Analysis of CECF-produced IgG and scFv-Fc by surface plasmon resonance (SPR). (a) Scheme depicting the established work flow prior to SPR analysis. Sample preparation included cell-free synthesis of IgG and scFv-Fc in CECF reactions, release of translocated proteins from the lumen of microsomal vesicles, Protein G purification as well as desalting and buffer exchange, followed by subsequent SPR measurement of samples. (b) Autoradiograph derived from SDS-PAGE gel demonstrating purification of IgG (left) and scFv-Fc (right) from supernatant fraction 2 after detergent solubilization (SN2) using Protein G coupled magnetic beads.

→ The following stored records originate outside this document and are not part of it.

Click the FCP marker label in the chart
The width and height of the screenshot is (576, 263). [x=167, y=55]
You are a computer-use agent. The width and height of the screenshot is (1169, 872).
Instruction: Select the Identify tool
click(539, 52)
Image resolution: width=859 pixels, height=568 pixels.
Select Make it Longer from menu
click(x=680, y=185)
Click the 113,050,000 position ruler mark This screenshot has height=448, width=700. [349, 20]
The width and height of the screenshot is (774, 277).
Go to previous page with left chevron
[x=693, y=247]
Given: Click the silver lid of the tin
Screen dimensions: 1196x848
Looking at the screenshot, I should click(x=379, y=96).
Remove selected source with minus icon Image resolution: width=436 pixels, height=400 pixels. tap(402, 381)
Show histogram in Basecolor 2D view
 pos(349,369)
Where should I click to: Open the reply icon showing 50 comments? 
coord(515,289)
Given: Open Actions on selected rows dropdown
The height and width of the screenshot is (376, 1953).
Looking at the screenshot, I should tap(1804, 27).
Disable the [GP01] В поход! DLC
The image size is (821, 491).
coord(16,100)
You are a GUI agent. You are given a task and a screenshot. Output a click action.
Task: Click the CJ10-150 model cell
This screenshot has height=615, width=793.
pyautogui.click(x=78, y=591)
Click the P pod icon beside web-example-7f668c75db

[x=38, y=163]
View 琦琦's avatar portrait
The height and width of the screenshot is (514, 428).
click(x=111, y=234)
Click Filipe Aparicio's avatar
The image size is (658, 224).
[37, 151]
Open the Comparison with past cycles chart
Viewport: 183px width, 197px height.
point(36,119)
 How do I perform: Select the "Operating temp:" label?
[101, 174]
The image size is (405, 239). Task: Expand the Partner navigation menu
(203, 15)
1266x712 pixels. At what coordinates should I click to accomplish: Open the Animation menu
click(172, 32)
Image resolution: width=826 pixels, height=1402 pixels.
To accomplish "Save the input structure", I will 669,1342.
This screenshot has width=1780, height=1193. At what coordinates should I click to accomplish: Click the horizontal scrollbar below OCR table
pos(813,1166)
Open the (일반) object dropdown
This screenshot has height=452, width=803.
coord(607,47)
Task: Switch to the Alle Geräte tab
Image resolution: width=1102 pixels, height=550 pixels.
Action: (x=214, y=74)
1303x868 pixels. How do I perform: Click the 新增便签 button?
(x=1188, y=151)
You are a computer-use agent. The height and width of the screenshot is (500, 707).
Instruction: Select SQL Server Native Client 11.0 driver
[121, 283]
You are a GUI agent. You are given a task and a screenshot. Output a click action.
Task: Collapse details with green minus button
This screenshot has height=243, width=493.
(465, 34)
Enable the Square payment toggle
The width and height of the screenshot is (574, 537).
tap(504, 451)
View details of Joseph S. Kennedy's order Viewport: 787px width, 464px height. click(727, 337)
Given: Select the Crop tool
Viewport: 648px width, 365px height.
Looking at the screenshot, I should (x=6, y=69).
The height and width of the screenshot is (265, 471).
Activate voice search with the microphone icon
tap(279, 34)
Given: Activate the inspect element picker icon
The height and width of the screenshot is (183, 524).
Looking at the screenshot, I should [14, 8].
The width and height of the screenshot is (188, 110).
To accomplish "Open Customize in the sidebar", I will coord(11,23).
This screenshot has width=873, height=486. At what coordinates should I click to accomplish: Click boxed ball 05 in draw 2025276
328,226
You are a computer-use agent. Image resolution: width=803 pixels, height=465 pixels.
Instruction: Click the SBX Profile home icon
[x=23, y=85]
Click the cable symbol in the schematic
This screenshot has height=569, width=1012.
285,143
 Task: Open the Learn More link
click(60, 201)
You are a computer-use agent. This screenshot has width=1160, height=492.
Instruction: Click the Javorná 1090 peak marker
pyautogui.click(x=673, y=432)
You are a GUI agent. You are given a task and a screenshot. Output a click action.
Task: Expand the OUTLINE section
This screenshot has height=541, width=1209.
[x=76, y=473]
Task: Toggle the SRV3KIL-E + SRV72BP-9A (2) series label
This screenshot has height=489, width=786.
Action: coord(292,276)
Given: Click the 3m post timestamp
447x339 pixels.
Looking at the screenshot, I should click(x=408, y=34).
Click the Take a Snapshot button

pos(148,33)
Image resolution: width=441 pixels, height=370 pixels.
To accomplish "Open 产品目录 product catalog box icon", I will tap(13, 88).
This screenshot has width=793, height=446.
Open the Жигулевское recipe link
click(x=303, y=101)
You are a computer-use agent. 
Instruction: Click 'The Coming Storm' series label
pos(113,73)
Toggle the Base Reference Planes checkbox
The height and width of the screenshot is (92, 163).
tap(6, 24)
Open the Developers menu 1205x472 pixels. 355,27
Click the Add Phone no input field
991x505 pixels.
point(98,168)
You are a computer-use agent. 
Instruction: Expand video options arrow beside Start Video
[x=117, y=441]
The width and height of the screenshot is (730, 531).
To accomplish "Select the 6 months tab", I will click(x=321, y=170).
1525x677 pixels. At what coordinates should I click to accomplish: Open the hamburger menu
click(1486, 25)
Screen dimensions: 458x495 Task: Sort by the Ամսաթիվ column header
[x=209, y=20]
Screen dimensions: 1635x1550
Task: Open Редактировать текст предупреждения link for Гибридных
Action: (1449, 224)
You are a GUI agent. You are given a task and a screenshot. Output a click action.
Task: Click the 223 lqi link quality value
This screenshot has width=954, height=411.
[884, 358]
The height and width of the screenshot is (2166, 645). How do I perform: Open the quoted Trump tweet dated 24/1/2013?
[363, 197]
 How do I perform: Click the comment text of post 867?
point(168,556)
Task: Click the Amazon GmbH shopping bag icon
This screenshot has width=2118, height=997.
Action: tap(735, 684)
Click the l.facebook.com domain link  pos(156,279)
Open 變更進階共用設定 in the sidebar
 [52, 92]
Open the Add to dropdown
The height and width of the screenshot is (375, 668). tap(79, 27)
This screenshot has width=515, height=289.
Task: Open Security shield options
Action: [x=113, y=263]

SN: bead supernatant, WF: washing fraction, EF: elution fraction. (c) Biacore sensorgrams showing the specific binding of purified scFv-Fc and IgG to immobilized peptide antigen SMAD2P. Samples were diluted 1:10, 1:5 and 1:2.5 to show concentration-dependent binding. Protein yields were assessed by the analysis of identically treated samples synthesized in the presence of ¹⁴C-leucine. Dilutions of 1:10, 1:5 and 1:2.5 correspond to protein concentrations of approximately 0.07 µg/mL, 0.15 µg/mL, 0.3 µg/mL containing Protein G purified IgG and 0.09 µg/mL, 0.18 µg/mL, 0.37 µg/mL containing Protein G purified scFv-Fc. Sensorgrams are double reference subtracted (CXCR5 as non-related peptide antigen, HC as analyte). LC: antibody light chain; HC: antibody heavy chain; scFv-Fc: single-chain variable fragment Fc fusion.